Dokument #1114710
IRB – Immigration and Refugee Board of Canada (Autor)
Repsol is a Spanish multinational petroleum
company, widely mentioned in oil and gas journals.
The information that follows was obtained
from the Spanish-language Repsol Website (8 July 1998).
Repsol has grown continuously since it was
formed in 1986. The privatization of Repsol concluded in 1997, and
is now owned by more than one million stockholders. It is one of
the largest oil companies of the European Union, and one of the 50
largest in the world. Its operations are worldwide, although they
are concentrated mostly in Europe, North Africa and Latin
America.
Repsol conducts exploration, produces,
transports, refines and markets fossil fuels and their derivatives,
as well as electricity. In addition to finding new gas and
petroleum reserves in five countries in 1997, the company bought
proven reserves in Argentina and Venezuela, doubling its fossil
fuel reserve ownership from two years earlier. Repsol has also
expanded its affiliate company holdings through acquisition of
stock from other companies or by companies in which it has joint or
partial property.
Libya is one of the North African countries
where Repsol has continued to expand its oil and gas exploration
and production. By 1994 it had acquired reserves totalling some
96.4 million petroleum barrel equivalents. In late 1997 Repsol
began extracting oil from field NC-115, ahead of schedule, as part
of an international consortium involving the National Oil Company
(NOC) of Libya in which Repsol is the oilfield operator. The
initial production of 25,000 barrels per day (bpd) is expected to
reach 100,000 bpd. Also in Libya, Repsol recently completed the 345
km. long pipeline to Hammada, which links the NC-115 development;
it also conducted six developmental surveys (sondeos de
desarrollo) and engineering works related to these
projects.
By November 1997, Repsol's Libyan oil
production was estimated at 50,000 bpd (U.S. Energy Information
Administration Nov. 1997). Repsol has also led the development of
the giant Muzruk basin (referred to as NC-115 above), estimated to
hold 2 billion barrels of recoverable crude oil (ibid.). The
company's share in the project was purchased in 1993 for US$65
million, after the Romanian state oil company encountered financial
difficulties; Repsol now leads a three-company European consortium
at the site that includes Austrian OMV and France's Total
(ibid.).
Libyan liquefied petroleum gas (LPG)
arrives in Spain by ship and is processed by refineries in
Barcelona and Huelva belonging to the Gas Natural SDG group, a
company partly owned by Repsol (ibid; Gas natural SDG 1998). Recent
plans in the region include the construction of a pipeline
connecting Egyptian and Libyan oilfields to the existing Maghreb
pipeline connecting Algerian and other oilfields to Spain (U.S.

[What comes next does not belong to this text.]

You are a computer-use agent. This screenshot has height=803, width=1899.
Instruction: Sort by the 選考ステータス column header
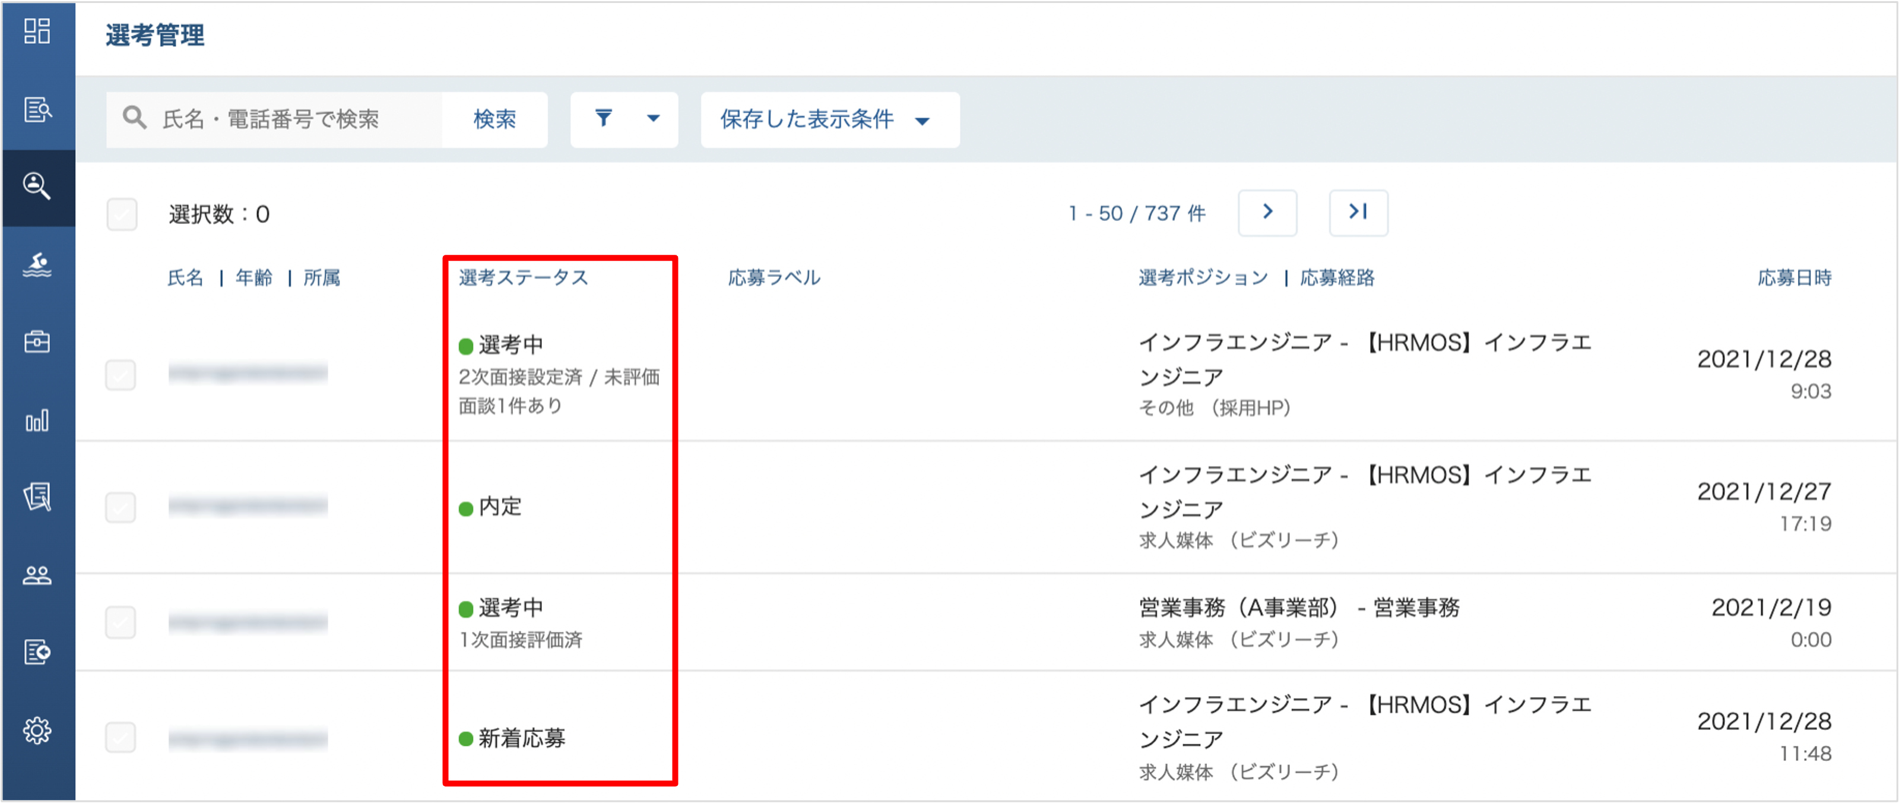[x=523, y=278]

Energy Information Administration Nov. 1997).
Information on the number of employees
directly or indirectly employed by Repsol and its affiliates could
not be found among the sources consulted by the Research
Directorate.
Information on a recent agreement between
Repsol and an oil production company in Alberta, Canada, could not
be found among the sources consulted by the Research
Directorate.
This Response was prepared after
researching publicly accessible information currently available to
the Research Directorate within time constraints. This Response is
not, and does not purport to be, conclusive as to the merit of any
particular claim to refugee status or asylum.
References
Gas Natural SDG, Spain. 1998.
"Conexiones Internacionales." [Internet] http://
www.gasnaturalsdg.es/grugnm2.htm [Accessed 8 July 1998]
Repsol, Madrid. 1998. "Pagina Principal"
and other Web pages. [Internet] http://
www.repsol.com/webrepsol/ [Accessed 8 July 1998]
United States Energy Information
Administration (EIA), Washington, DC. November 1997. "Libya".
Washington, DC: U.S. Department of Energy. [Internet] http://
www.eia.doe.gov/emeu/cabs/libya.html [Accessed 7 July 1998]
Additional Sources Consulted
Africa Confidential [London].
Fortnightly.
Foreign Report [London].
Fortnightly.
Latin American Weekly Report
[London].
Electronic sources: IRB databases,
Global NewsBank, NEXIS, Internet, REFWORLD, WNC.